Rewrite all the items below, changing every "Screen dimensions" to "Display size" and leaving everything else as it is.
((
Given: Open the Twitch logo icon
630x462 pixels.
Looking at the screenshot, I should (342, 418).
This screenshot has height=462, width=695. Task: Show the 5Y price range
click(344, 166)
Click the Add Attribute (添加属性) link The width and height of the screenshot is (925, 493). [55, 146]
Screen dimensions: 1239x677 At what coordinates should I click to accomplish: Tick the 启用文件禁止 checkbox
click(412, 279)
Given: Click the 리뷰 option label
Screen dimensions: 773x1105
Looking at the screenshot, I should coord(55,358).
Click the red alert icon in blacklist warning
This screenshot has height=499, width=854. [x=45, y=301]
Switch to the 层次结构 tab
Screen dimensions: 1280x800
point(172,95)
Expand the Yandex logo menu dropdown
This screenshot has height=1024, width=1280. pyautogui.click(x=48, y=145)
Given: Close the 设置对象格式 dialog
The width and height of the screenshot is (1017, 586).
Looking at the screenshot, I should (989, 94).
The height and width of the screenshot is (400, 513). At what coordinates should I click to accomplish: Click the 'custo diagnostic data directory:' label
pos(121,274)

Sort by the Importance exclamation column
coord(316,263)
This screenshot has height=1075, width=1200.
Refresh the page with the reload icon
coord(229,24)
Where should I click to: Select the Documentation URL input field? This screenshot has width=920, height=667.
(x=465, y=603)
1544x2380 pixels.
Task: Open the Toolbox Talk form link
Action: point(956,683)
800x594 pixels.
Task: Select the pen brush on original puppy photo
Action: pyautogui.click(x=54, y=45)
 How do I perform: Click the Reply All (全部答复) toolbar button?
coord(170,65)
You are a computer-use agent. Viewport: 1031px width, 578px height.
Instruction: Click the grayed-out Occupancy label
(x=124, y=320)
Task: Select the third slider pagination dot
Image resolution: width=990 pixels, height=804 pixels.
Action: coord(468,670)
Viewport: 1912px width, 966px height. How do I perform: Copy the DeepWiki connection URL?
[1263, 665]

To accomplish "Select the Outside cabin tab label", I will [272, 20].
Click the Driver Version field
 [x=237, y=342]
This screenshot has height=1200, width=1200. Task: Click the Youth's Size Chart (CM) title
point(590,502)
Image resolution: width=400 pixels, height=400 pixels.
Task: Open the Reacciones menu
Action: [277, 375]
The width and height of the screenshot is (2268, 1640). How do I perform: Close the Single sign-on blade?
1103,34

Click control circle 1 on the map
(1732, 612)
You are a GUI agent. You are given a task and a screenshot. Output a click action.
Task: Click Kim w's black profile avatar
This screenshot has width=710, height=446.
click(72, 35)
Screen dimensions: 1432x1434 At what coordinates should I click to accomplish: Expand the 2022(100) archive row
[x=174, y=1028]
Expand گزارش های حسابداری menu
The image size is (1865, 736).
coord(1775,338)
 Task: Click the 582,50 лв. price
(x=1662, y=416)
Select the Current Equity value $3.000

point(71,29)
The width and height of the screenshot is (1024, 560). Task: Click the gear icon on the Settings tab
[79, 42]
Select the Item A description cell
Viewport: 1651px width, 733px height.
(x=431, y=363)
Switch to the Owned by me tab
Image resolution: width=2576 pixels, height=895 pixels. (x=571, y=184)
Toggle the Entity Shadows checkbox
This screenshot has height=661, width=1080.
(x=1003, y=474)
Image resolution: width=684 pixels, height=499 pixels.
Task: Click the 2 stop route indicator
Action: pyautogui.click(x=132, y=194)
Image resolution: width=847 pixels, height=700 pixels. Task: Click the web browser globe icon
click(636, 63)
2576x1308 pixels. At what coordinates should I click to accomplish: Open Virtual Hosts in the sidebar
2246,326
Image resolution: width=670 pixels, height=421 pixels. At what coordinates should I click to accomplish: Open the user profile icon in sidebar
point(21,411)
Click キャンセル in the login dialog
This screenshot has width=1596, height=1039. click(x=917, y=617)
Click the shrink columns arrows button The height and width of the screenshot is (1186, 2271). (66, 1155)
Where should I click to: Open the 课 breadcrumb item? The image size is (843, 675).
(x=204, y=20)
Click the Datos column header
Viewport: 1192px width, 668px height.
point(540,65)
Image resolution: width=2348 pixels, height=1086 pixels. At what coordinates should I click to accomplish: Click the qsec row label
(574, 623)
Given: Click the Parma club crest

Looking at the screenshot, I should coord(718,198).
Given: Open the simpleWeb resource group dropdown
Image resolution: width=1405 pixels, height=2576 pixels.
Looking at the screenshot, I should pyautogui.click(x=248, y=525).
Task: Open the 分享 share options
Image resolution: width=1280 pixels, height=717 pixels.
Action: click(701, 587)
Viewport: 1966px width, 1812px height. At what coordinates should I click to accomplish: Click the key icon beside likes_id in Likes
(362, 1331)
))
> Response
Given: Open the Twitch logo icon
630x462 pixels.
Looking at the screenshot, I should (342, 418).
This screenshot has height=462, width=695. Task: Show the 5Y price range
click(344, 166)
Click the Add Attribute (添加属性) link The width and height of the screenshot is (925, 493). [55, 146]
Display size: 1239x677 At what coordinates should I click to accomplish: Tick the 启用文件禁止 checkbox
click(412, 279)
Given: Click the 리뷰 option label
Display size: 773x1105
Looking at the screenshot, I should coord(55,358).
Click the red alert icon in blacklist warning
This screenshot has height=499, width=854. [x=45, y=301]
Switch to the 层次结构 tab
Display size: 1280x800
point(172,95)
Expand the Yandex logo menu dropdown
This screenshot has height=1024, width=1280. pyautogui.click(x=48, y=145)
Given: Close the 设置对象格式 dialog
The width and height of the screenshot is (1017, 586).
Looking at the screenshot, I should (989, 94).
The height and width of the screenshot is (400, 513). At what coordinates should I click to accomplish: Click the 'custo diagnostic data directory:' label
pos(121,274)

Sort by the Importance exclamation column
coord(316,263)
This screenshot has height=1075, width=1200.
Refresh the page with the reload icon
coord(229,24)
Where should I click to: Select the Documentation URL input field? This screenshot has width=920, height=667.
(x=465, y=603)
1544x2380 pixels.
Task: Open the Toolbox Talk form link
Action: point(956,683)
800x594 pixels.
Task: Select the pen brush on original puppy photo
Action: pyautogui.click(x=54, y=45)
 How do I perform: Click the Reply All (全部答复) toolbar button?
coord(170,65)
You are a computer-use agent. Viewport: 1031px width, 578px height.
Instruction: Click the grayed-out Occupancy label
(x=124, y=320)
Task: Select the third slider pagination dot
Image resolution: width=990 pixels, height=804 pixels.
Action: coord(468,670)
Viewport: 1912px width, 966px height. How do I perform: Copy the DeepWiki connection URL?
[1263, 665]

To accomplish "Select the Outside cabin tab label", I will [272, 20].
Click the Driver Version field
 [x=237, y=342]
This screenshot has height=1200, width=1200. Task: Click the Youth's Size Chart (CM) title
point(590,502)
Image resolution: width=400 pixels, height=400 pixels.
Task: Open the Reacciones menu
Action: [277, 375]
The width and height of the screenshot is (2268, 1640). How do I perform: Close the Single sign-on blade?
1103,34

Click control circle 1 on the map
(1732, 612)
You are a GUI agent. You are given a task and a screenshot. Output a click action.
Task: Click Kim w's black profile avatar
This screenshot has width=710, height=446.
click(72, 35)
Display size: 1432x1434 At what coordinates should I click to accomplish: Expand the 2022(100) archive row
[x=174, y=1028]
Expand گزارش های حسابداری menu
The image size is (1865, 736).
coord(1775,338)
 Task: Click the 582,50 лв. price
(x=1662, y=416)
Select the Current Equity value $3.000

point(71,29)
The width and height of the screenshot is (1024, 560). Task: Click the gear icon on the Settings tab
[79, 42]
Select the Item A description cell
Viewport: 1651px width, 733px height.
(x=431, y=363)
Switch to the Owned by me tab
Image resolution: width=2576 pixels, height=895 pixels. (x=571, y=184)
Toggle the Entity Shadows checkbox
This screenshot has height=661, width=1080.
(x=1003, y=474)
Image resolution: width=684 pixels, height=499 pixels.
Task: Click the 2 stop route indicator
Action: pyautogui.click(x=132, y=194)
Image resolution: width=847 pixels, height=700 pixels. Task: Click the web browser globe icon
click(636, 63)
2576x1308 pixels. At what coordinates should I click to accomplish: Open Virtual Hosts in the sidebar
2246,326
Image resolution: width=670 pixels, height=421 pixels. At what coordinates should I click to accomplish: Open the user profile icon in sidebar
point(21,411)
Click キャンセル in the login dialog
This screenshot has width=1596, height=1039. click(x=917, y=617)
Click the shrink columns arrows button The height and width of the screenshot is (1186, 2271). (66, 1155)
Where should I click to: Open the 课 breadcrumb item? The image size is (843, 675).
(x=204, y=20)
Click the Datos column header
Viewport: 1192px width, 668px height.
point(540,65)
Image resolution: width=2348 pixels, height=1086 pixels. At what coordinates should I click to accomplish: Click the qsec row label
(574, 623)
Given: Click the Parma club crest

Looking at the screenshot, I should coord(718,198).
Given: Open the simpleWeb resource group dropdown
Image resolution: width=1405 pixels, height=2576 pixels.
Looking at the screenshot, I should pyautogui.click(x=248, y=525).
Task: Open the 分享 share options
Image resolution: width=1280 pixels, height=717 pixels.
Action: click(701, 587)
Viewport: 1966px width, 1812px height. At what coordinates should I click to accomplish: Click the key icon beside likes_id in Likes
(362, 1331)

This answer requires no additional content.